There’s boudin blanc (pronounced and written as “boudain” on the menu), there’s a really decent jambalaya over dirty rice, there is “bomb wings”, and there is perhaps LA’s best rendition of chicken and waffles. The fried chicken here is well salted, fried to order, and carries a thin crispy crunch dotted with peppers. The waffle is large, and comes with plump winglets. The offering is very basic — there are no saucers on the plate, no slices of orange as plate decoration, no free roughage, no diagonally dressed sauce. For boudin blanc, you get one stuffed sausage, and a small bowl of sides. That’s literally what comes on your plate. The 2 hot sauces are from Mississippi, and they’re always available.
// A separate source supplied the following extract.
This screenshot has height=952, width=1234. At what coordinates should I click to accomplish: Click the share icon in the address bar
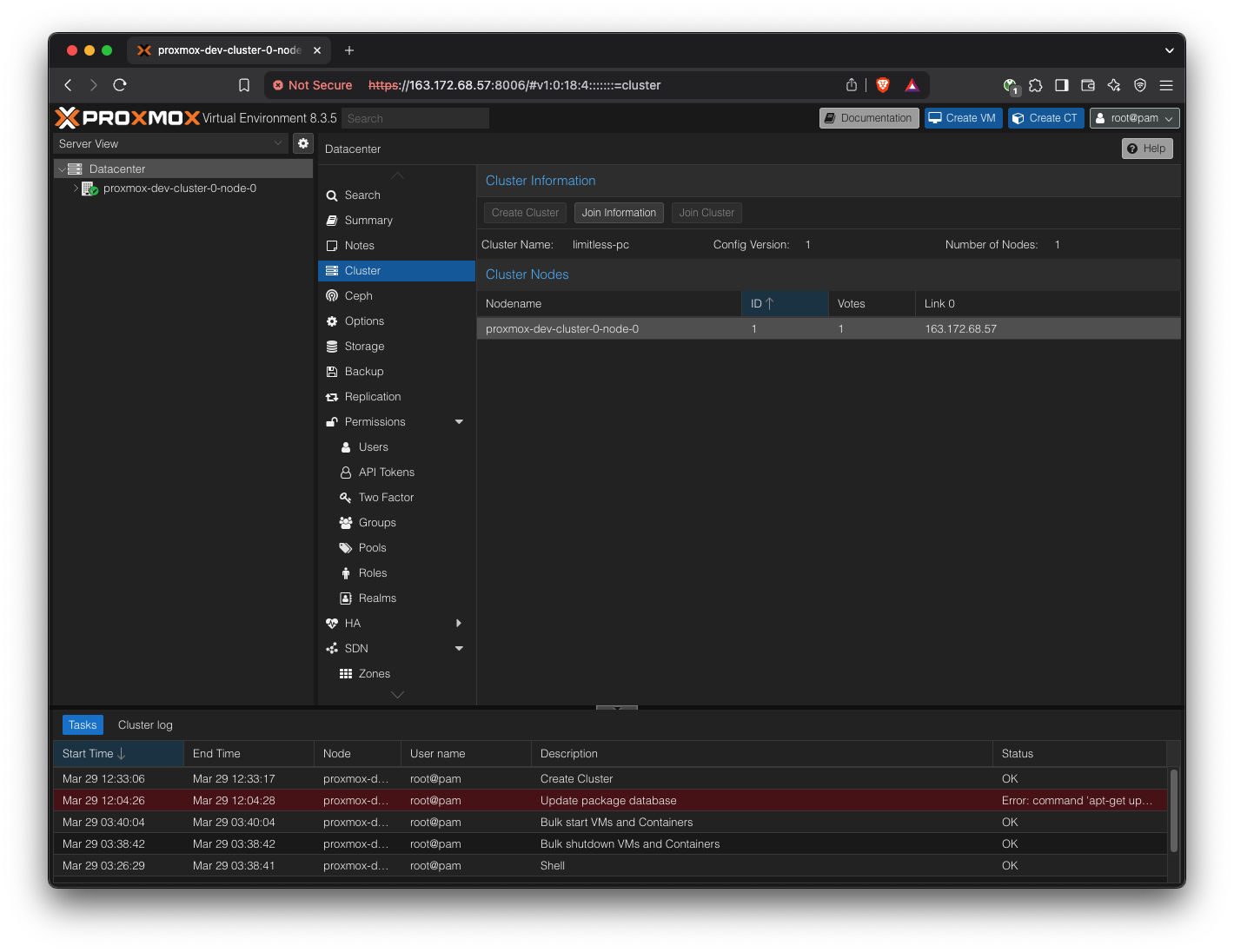tap(852, 85)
Sometimes there are earthy Southern desserts, but always there are lunch specials for the workingman. Without this core constituent, R&J would’ve closed long ago. Despite a late 2012 refurbishing which seems to be ongoing, R&J is still a diner true and true. Selfishly, one hopes Guy Fieri never visits, but the dive really really needs the PR despite making everything in house, despite carrying more soul than any “comfort American” food stand in Santa Monica. There are no celebs in the kitchen, just a Latino couple, and Ms. Julie’s homecooking history. The restaurant has an extremely awkward layout anchored by a right-angled laminated bar which hinders dining room service. Perhaps the extra steps required have given the staff all enviable gluts. Perhaps they should cut a path through the bar.
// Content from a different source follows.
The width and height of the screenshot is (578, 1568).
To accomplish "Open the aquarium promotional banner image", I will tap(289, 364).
The reason why Ms. Schlapman — who must be a member of That Tribe — visited R&J Southern though, is actually for the chicken and dumplings. Those who are more keen to Asian dumplings may find European dumplings rather foul, so Ms. Julie may recommend the chicken curry (!?!?) and the turkey chops instead. Next up on my list is probably the oxtail. How many restaurants in LA offers all this? None. Here in Downey, a rather depressed area dominated mostly by Latino blue-collar workers, not one single Hadley & Bennett apron, nor Heath ceramicware, nor mustaches will be spotted. Ever.
Here are some photos from the TV crew visiting R&J’s for the chicken & dumplings episode.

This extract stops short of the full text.